Un modèle de machine learning apprend des données qu’on lui fournit. Afin d’éviter d’obtenir des résultats biaisés, il est primordial de lui fournir des données les plus diversifiées possible. Pour illustrer avec un exemple, lors du développement d’une intelligence artificielle spécialisée dans la reconnaissance vocale, si les données fournies ne contiennent que des enregistrements de voix françaises adultes avec un accent neutre, l’IA ne sera pas capable de comprendre correctement des voix d’enfant ou avec accent. 

C’est le même principe qui s’applique pour la médecine, une trop forte représentation d’une catégorie d’individus, que ce soit l'âge ou l’origine géographique, peut introduire des biais dans les résultats du modèle.

Il est également très important de prendre en considération le contexte dans lequel ces données ont été collectées. Il peut arriver que pour certaines maladies, les données collectées proviennent de cas spécifiques jugés intéressants à étudier, mais par conséquence non-représentatifs des symptômes habituels. 

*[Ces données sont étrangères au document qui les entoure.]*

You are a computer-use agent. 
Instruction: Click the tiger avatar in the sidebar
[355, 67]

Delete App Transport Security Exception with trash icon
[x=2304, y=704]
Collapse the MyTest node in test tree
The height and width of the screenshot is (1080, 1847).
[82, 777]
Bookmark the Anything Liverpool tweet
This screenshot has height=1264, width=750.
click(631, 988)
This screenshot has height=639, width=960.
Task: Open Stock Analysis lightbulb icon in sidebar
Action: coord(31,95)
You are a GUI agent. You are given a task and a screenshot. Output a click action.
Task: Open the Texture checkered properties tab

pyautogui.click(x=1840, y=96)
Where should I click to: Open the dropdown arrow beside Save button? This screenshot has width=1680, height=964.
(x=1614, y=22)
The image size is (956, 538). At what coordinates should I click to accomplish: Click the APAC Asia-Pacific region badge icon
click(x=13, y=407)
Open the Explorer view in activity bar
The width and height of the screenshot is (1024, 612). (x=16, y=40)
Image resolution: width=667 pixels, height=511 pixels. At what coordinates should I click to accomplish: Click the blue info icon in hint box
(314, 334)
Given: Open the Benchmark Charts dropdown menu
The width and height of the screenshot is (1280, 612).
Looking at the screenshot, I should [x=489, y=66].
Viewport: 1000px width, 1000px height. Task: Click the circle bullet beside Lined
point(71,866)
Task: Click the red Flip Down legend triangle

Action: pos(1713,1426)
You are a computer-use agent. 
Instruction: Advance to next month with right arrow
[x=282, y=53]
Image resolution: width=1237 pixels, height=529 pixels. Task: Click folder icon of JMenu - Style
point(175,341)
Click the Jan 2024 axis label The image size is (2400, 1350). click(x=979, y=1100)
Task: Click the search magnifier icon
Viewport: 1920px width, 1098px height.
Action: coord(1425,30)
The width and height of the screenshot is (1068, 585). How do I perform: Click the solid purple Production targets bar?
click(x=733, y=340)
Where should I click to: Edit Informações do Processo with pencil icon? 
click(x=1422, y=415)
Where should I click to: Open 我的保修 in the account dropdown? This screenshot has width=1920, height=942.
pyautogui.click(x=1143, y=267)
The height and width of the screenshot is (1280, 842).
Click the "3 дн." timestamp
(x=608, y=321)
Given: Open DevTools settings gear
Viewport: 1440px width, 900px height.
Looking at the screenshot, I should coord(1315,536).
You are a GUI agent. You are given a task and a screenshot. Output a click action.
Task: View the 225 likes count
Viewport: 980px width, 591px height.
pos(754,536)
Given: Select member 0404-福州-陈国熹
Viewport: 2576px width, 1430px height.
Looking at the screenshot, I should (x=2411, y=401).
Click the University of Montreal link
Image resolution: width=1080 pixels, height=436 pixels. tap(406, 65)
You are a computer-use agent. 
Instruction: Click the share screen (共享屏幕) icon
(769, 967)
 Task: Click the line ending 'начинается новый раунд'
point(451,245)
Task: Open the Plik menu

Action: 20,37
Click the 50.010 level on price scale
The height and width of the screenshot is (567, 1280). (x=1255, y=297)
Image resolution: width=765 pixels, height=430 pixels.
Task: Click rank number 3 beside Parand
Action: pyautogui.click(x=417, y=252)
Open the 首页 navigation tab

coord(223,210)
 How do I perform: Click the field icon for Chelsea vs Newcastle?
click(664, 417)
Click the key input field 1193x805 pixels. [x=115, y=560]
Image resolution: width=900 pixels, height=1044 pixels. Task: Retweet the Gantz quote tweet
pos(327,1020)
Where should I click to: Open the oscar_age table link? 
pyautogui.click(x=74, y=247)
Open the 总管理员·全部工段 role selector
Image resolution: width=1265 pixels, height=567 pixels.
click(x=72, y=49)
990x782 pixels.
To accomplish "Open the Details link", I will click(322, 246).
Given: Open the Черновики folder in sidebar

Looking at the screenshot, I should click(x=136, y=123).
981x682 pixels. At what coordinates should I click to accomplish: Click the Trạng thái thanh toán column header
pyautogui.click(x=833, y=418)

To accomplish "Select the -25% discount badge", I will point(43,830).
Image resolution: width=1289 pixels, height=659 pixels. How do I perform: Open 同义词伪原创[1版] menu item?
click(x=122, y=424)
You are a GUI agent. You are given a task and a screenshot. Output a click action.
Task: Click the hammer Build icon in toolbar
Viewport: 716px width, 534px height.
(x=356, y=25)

Comme le dit Taniya Mishra fondatrice et CEO de MySureStart, durant la conférence “Gender and Racial Bias in AI” données lors du CES 2021, “Aussi sophistiqué soit votre algorithme d'apprentissage, si les données ne sont pas au centre de vos préoccupations, vos résultats ne seront pas représentatifs.”

Autre difficulté à prendre en compte dans le domaine de la médecine, plus des ¾ des données sont stockées sous formes de texte. Il faut donc au préalable développer des outils permettant de fouiller et extraire les données pertinentes. 

La transparence remise en cause

Une des préoccupations majeures autour du modèle de machines learning dans la santé est le manque de transparence autour du fonctionnement d’apprentissage de l’algorithme.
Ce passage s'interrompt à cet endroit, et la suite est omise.